Books / Culture / Ordinary Life / Work and Rest
Non-Christians Reflect on Calling
“Vocation and calling, the editors of Calling in Today’s World note correctly, “are Christian concepts. They do not appear in other religions” (p. xi). However, since we live in a pluralistic world, Kathleen Cahalan and Douglas Schuurman invite representatives of non-Christian religions to reflect on these Christian concepts from the perspective of their faith commitment. So, besides a chapter on the Catholic (Cahalan) and Protestant (Schuurman) Christian perspective, there are chapters written from a Jewish, Moslem, Hindu, Buddhist, Confucian & Daoist, and secular perspective.
What is fascinating about Calling in Today’s World is that it invites non-Christians to reflect not on an aspect of Christian belief that is a scandal to non-Christians—e.g., the Trinity, the incarnation, the cross, the exclusivity of Christ’s claims—but on a teaching that non-Christians can admit is both practical and admirable. Our view of human work is crucial if for no other reason that it takes such a large slice of our time and energy. The ancient pagans believed that the gods disliked work and so brought the human race into existence to do it. Modern consumerism is little better, seeing work as mere survival and workers as nothing more than a resource to be used to increase profit. The Christian belief that our lives are significant in the cosmic scheme of things, that our work is pleasing to God, and that he calls us to it is a teaching that brings healing and hope into a world where injustice, toil, and economic uncertainty are the order of the day.
I’ve long believed that the Christian thinking on calling and vocation is essential to Christian faithfulness. It is impossible to speak seriously about human flourishing without it. I had not thought enough, however, about it in terms of apologetics—in terms of commending Christian faith to non-Christians—but Calling in Today’s World demonstrates this doctrines’ apologetic power. Though it needs to be done without hubris or triumphalism, a quiet consistent witness to one’s calling and vocation before God is a powerful way to share how the biblical worldview is deeply satisfying to human beings in a broken world.
The editors “invite” the reader of Calling in Today’s World “to appreciate what other traditions have to offer and to support each other’s sense of calling” (p. xiii). Fine and good—my non-Christian neighbor should be supported in the work of their hand and mind and imagination and I am eager to do so. But it also seems reasonable to listen to each faith tradition carefully as they reflect on this topic in order to ask some serious questions. How does one’s deepest beliefs explain how our work matters? Surely any faith tradition that cannot account for work’s true significance needs to be thoughtfully and graciously challenged. The biblical worldview provides a perspective that should be considered. It is one more reason why the claims of Christ in the gospel are worthy of belief.

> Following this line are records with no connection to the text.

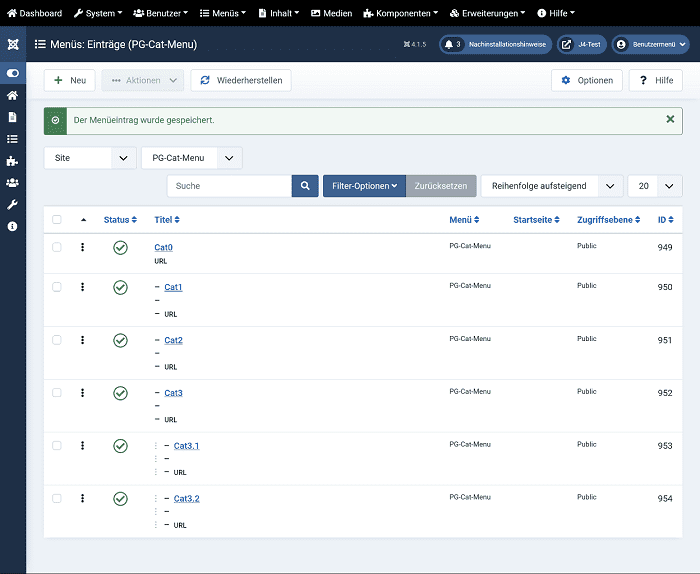Click the sidebar home dashboard icon
This screenshot has height=574, width=700.
[x=12, y=95]
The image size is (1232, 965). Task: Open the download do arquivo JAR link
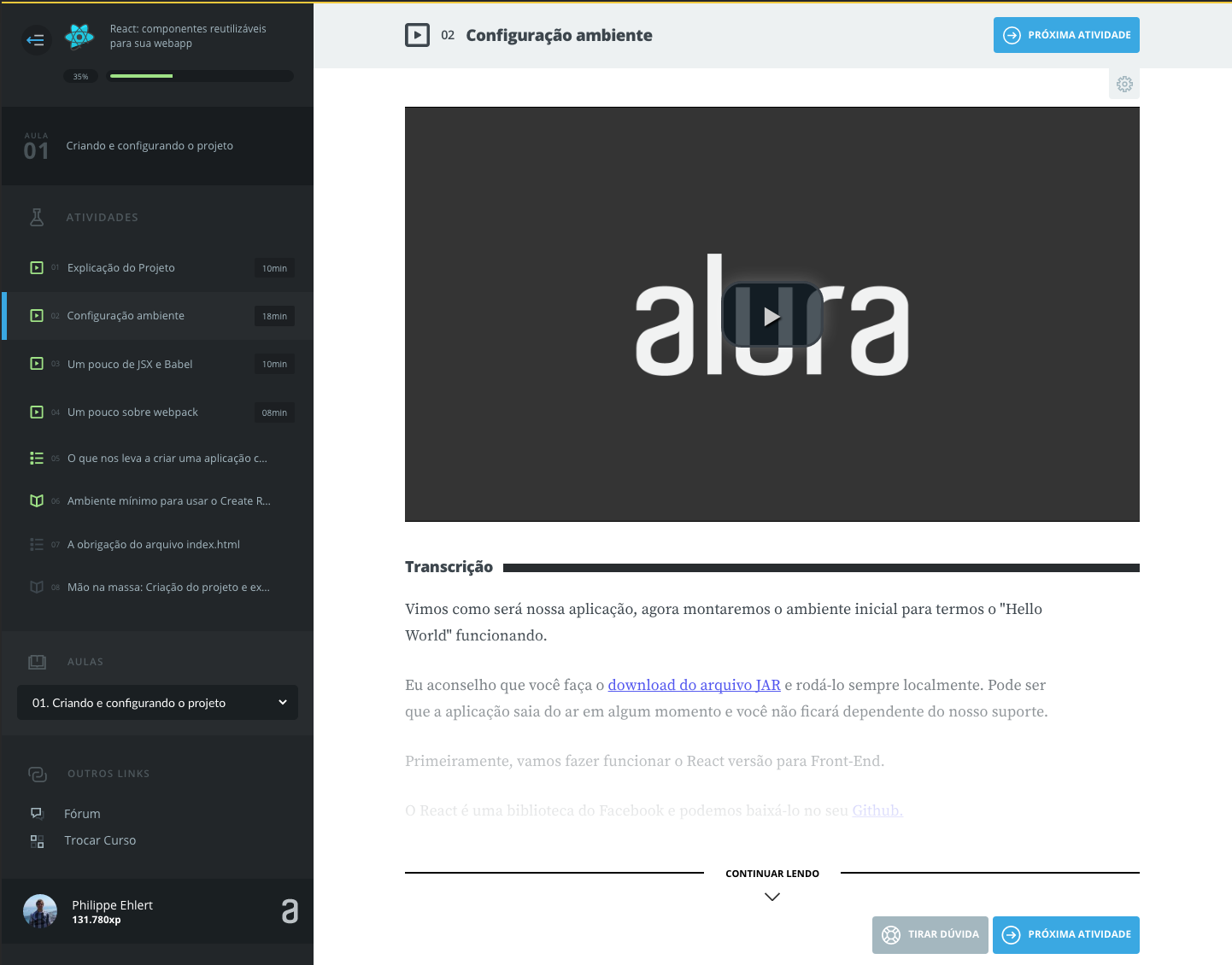(694, 685)
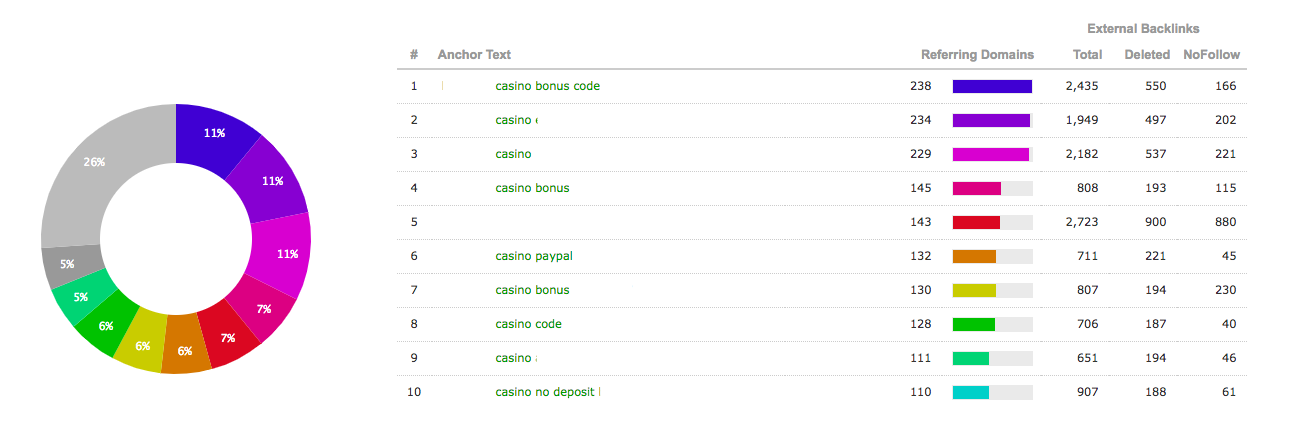Image resolution: width=1294 pixels, height=433 pixels.
Task: Select the magenta 11% donut chart segment
Action: click(x=281, y=254)
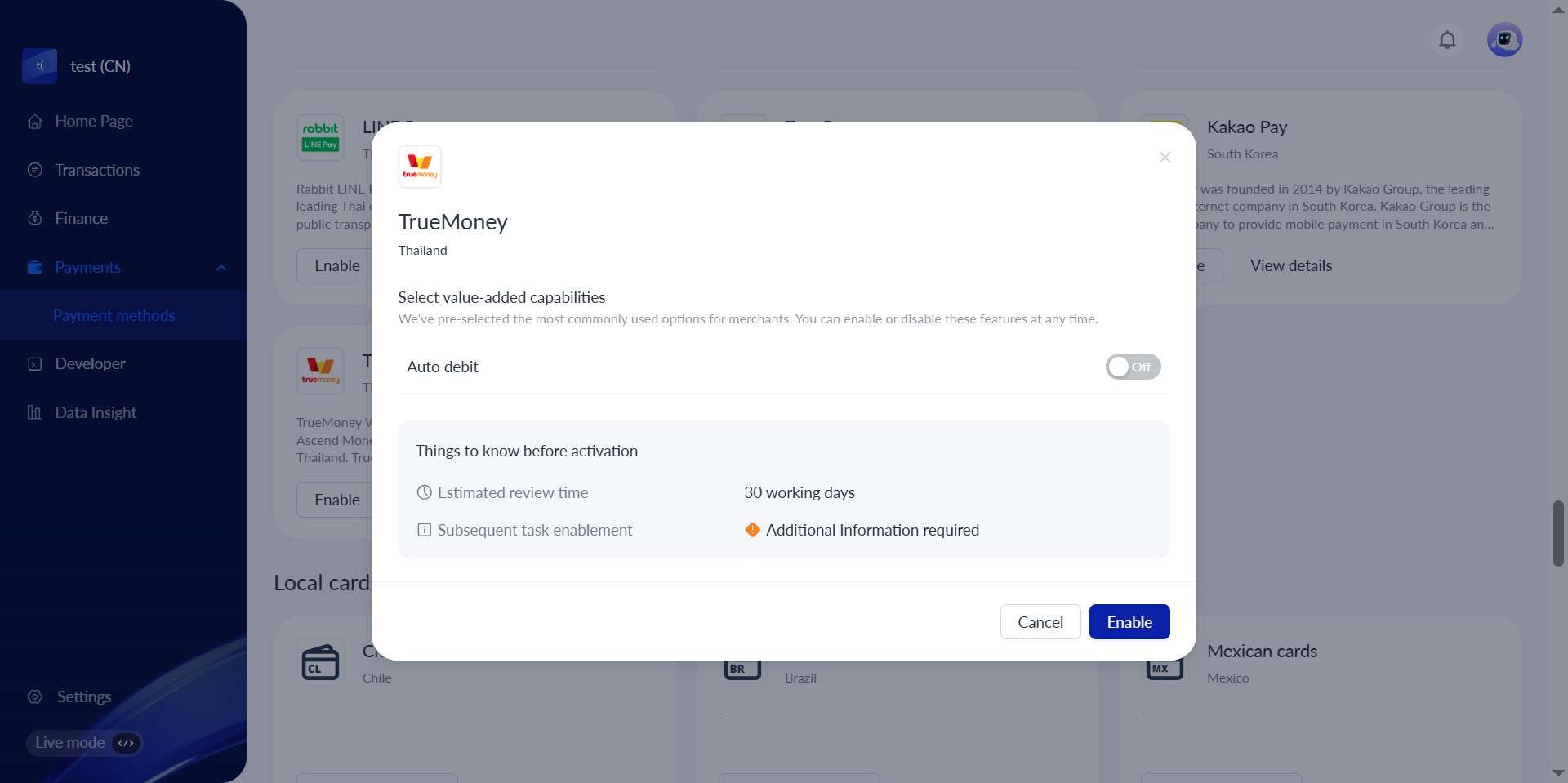Close the TrueMoney dialog with X
The height and width of the screenshot is (783, 1568).
pyautogui.click(x=1165, y=158)
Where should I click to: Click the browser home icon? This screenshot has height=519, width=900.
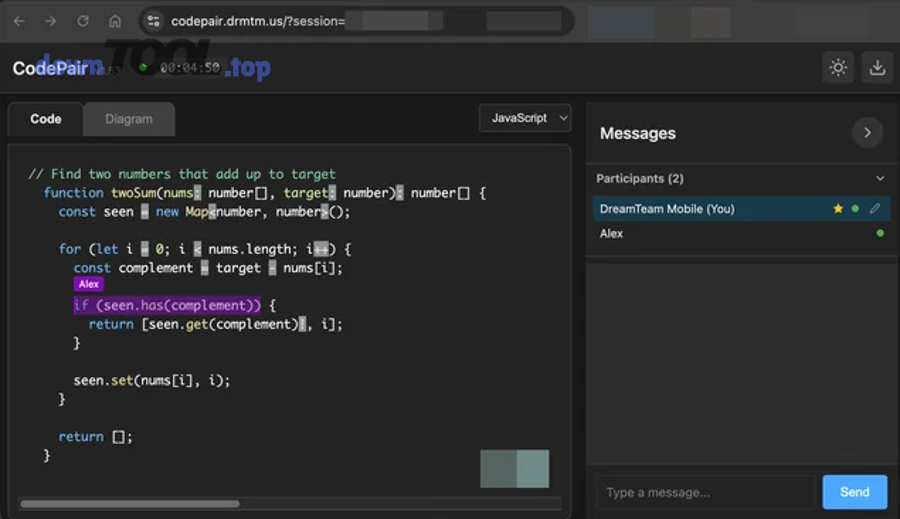(115, 21)

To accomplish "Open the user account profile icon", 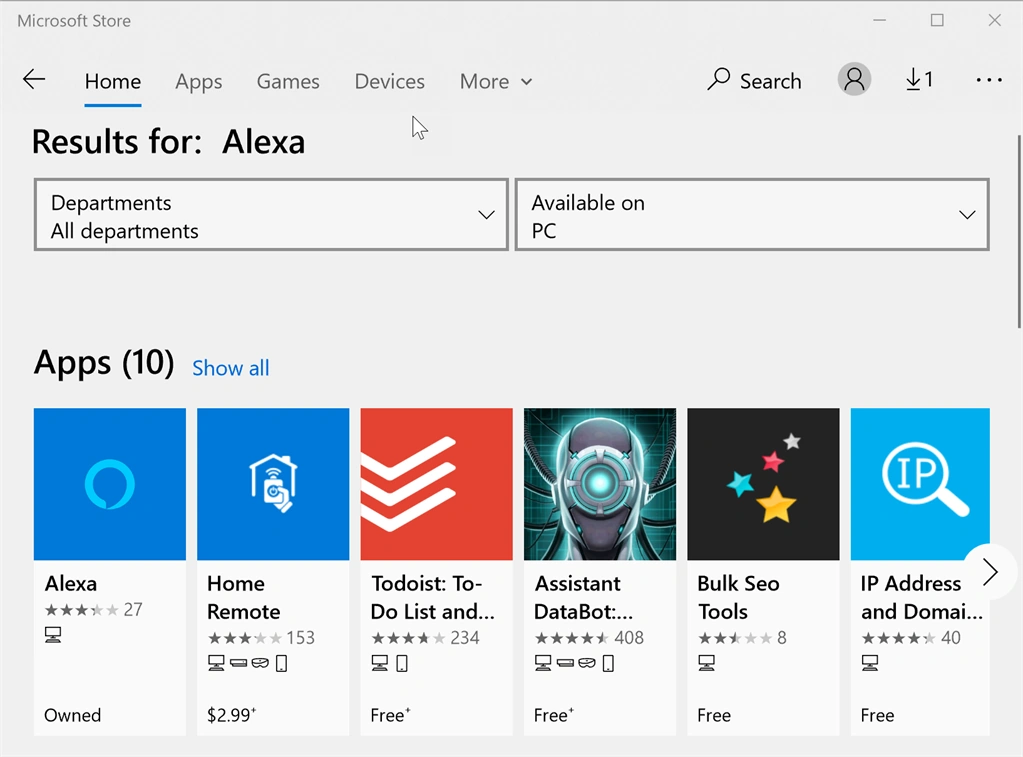I will (854, 80).
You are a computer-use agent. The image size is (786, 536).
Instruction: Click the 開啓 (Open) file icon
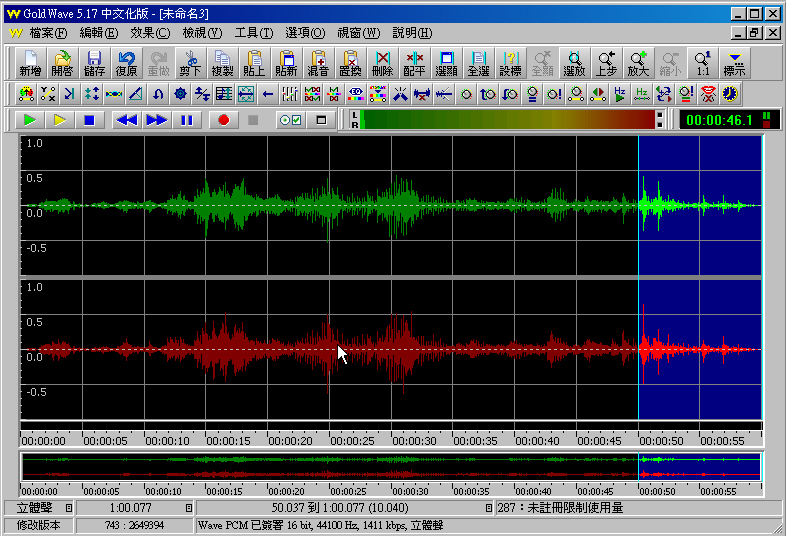pos(62,64)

One weakness—and it is a serious fault—in Calling in Today’s World is that it is tone deaf to the rich contributions to the topics of calling and vocation provided by evangelical Christian thinkers. Significant works like The Call by Os Guinness (1998) and Visions of Vocation by Steven Garber (2014) go unmentioned, even in footnotes and lists for further reading, and the book is poorer for the oversight. Guinness and Garber not only make important contributions to the Christian understanding of calling and vocation, they write for a lay audience in a way that is life giving for ordinary believers seeking to be faithful in their work.
Even with that caveat, however, I recommend Calling in Today’s World. Living in a pluralistic world requires us to get inside the perspective of non-Christian faiths, and the book helps us do precisely that. Think of it as a book length exercise in Christian discernment.